### Instructions to follow
Count the lines in the items below that contain the string "button". Case counts. Give only that number.

══════

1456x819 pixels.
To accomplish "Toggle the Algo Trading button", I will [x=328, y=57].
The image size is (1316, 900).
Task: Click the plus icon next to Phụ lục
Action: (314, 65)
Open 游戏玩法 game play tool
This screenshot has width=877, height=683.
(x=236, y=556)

══════

### Reply to the task
1